Item coordinate data:
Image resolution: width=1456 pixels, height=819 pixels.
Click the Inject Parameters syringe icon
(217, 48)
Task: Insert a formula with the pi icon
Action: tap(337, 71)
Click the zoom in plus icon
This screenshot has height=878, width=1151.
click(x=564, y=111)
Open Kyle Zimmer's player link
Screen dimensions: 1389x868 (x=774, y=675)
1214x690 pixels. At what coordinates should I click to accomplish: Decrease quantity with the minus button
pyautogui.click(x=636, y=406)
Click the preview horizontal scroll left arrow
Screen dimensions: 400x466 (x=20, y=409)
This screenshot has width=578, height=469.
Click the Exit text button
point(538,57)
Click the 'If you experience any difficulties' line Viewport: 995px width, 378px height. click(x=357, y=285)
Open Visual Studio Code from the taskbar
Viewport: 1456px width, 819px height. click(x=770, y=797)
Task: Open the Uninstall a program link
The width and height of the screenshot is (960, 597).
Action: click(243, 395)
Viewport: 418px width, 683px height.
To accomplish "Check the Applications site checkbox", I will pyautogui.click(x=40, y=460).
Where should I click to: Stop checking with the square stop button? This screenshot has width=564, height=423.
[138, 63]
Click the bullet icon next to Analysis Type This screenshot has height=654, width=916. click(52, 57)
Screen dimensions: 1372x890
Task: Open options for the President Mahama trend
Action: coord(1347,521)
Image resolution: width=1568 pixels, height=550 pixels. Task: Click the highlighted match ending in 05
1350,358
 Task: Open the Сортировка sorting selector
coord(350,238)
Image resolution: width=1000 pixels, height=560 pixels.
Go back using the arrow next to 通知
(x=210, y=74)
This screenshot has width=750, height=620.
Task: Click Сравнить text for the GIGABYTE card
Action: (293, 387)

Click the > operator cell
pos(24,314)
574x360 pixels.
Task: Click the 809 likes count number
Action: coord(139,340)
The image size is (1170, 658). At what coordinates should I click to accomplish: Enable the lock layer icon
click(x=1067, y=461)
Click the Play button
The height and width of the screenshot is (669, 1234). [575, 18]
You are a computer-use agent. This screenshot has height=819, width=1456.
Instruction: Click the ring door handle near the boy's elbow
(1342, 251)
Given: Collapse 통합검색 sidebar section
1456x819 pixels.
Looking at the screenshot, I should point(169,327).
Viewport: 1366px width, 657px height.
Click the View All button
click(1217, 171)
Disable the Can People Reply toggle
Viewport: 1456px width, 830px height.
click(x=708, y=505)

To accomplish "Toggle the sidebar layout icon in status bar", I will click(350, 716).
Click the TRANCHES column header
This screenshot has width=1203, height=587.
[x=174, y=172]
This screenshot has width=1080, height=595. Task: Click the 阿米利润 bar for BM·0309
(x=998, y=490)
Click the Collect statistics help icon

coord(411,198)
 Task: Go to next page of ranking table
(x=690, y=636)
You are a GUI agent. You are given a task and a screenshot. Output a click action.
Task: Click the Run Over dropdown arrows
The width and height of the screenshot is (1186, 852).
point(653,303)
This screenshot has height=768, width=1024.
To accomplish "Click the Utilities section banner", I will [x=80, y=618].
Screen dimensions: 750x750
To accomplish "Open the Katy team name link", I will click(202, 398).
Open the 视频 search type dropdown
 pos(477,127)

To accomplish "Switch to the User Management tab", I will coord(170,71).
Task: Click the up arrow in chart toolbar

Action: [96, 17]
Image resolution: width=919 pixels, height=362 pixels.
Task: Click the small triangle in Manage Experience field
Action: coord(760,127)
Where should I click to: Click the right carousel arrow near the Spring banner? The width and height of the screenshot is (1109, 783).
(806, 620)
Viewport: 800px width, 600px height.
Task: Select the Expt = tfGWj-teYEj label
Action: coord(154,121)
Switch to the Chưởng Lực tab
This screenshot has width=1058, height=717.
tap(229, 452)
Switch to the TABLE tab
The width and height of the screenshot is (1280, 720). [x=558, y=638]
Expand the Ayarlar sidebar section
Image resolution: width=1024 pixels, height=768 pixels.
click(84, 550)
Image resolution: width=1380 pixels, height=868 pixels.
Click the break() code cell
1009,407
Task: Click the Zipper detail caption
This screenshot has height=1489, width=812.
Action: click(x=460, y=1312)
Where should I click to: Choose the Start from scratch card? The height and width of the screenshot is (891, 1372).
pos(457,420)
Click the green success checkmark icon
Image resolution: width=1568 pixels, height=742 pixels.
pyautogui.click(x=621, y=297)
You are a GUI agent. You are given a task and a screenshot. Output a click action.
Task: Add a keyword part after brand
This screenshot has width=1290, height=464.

**TASK GOAL:** Rewrite the items as a Markdown table with the columns Row and Item line, starting at the first line of the items and ending at the line that contains "Screen dimensions: 400x466 (x=20, y=409)". Number each row and leave out any blank lines.

**EXERCISE OUTPUT:**
| Row | Item line |
|---|---|
| 1 | Image resolution: width=1456 pixels, height=819 pixels. |
| 2 | Click the Inject Parameters syringe icon |
| 3 | (217, 48) |
| 4 | Task: Insert a formula with the pi icon |
| 5 | Action: tap(337, 71) |
| 6 | Click the zoom in plus icon |
| 7 | This screenshot has height=878, width=1151. |
| 8 | click(x=564, y=111) |
| 9 | Open Kyle Zimmer's player link |
| 10 | Screen dimensions: 1389x868 (x=774, y=675) |
| 11 | 1214x690 pixels. At what coordinates should I click to accomplish: Decrease quantity with the minus button |
| 12 | pyautogui.click(x=636, y=406) |
| 13 | Click the preview horizontal scroll left arrow |
| 14 | Screen dimensions: 400x466 (x=20, y=409) |